Einführung und Figuren

Einführung

  • Die Geschichte spielt auf zwei Zeitebenen: New York und München der Gegenwart (1978–1990), die Vergangenheit wird in Rückblenden erzählt.
  • Es ist eine Familiengeschichte, aber der Holocaust bleibt keine bloße Kulisse – er ist die prägende Erfahrung der Hauptfigur.
  • Es geht um Verfolgung und Überleben, um Würde ohne Anklage, um die stille Kraft und den Mut, sich nach Verlust immer wieder neu aufzubauen, und um eine besondere Freundschaft über sieben Jahrzehnte Altersunterschied hinweg.

Figuren

  • Tante Sophie: Die Hauptfigur des Buches. Trocken, klug, unsentimental – eine Frau, die Verluste in Handlung verwandelt statt in Klage, die mit über neunzig noch Wohltätigkeitsgalas organisiert und sich gegen Straßenräuber wehrt.
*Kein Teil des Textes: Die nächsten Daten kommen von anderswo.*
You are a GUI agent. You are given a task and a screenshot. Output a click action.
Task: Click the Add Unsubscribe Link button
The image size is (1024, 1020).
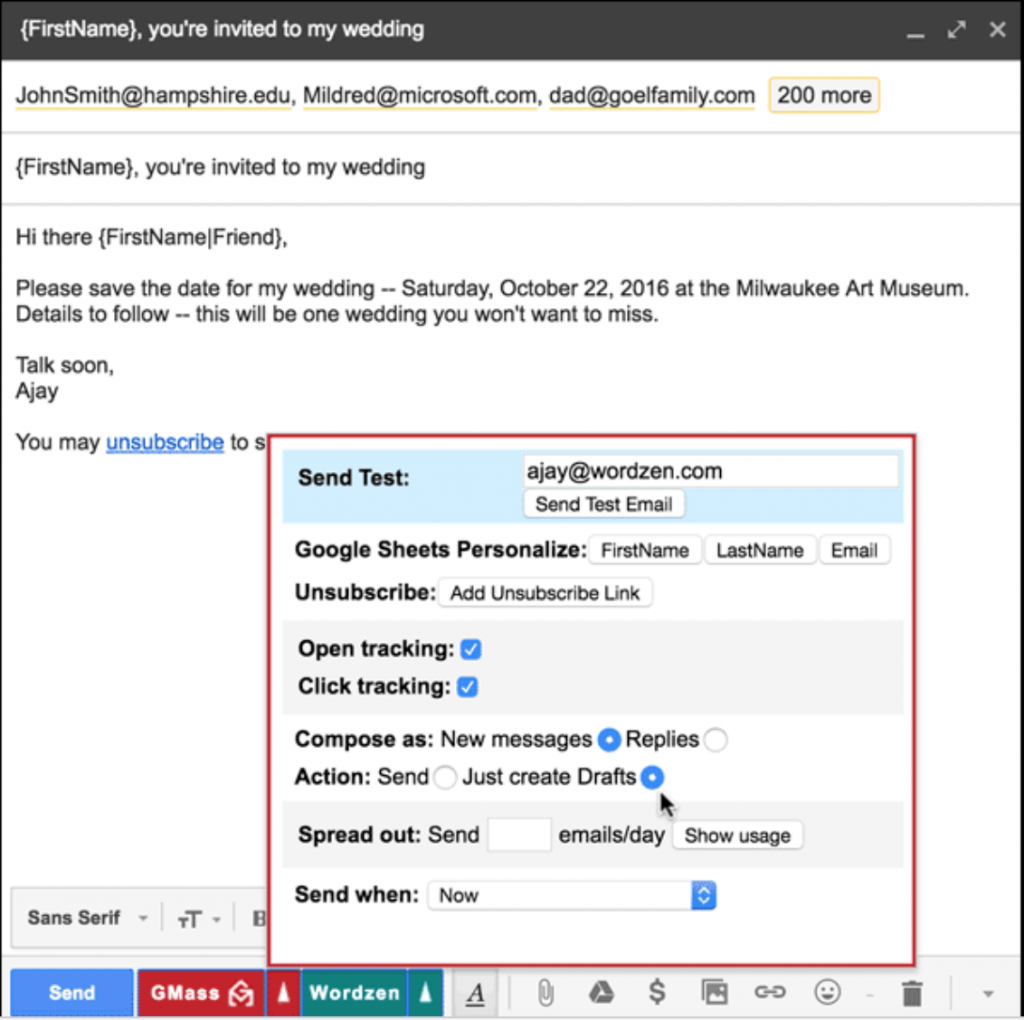click(x=545, y=593)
Ihre Stimme trägt das Buch.
  • Josef: Sophies Ehemann – kein Bösewicht, sondern ein Mann, den Angst und Schwäche zum Verräter werden lassen, dem Sophie am Ende dennoch verzeiht.
  • Roman: Erzähler und Rahmen, durch den Sophies Geschichte an die nächste Generation weitergegeben wird.
  • Christiane, Claudia, Ellen: Drei Frauen in Romans Leben, an denen sich – gespiegelt durch Sophies Kommentare – zeigt, was Sophie selbst für Werte vertritt.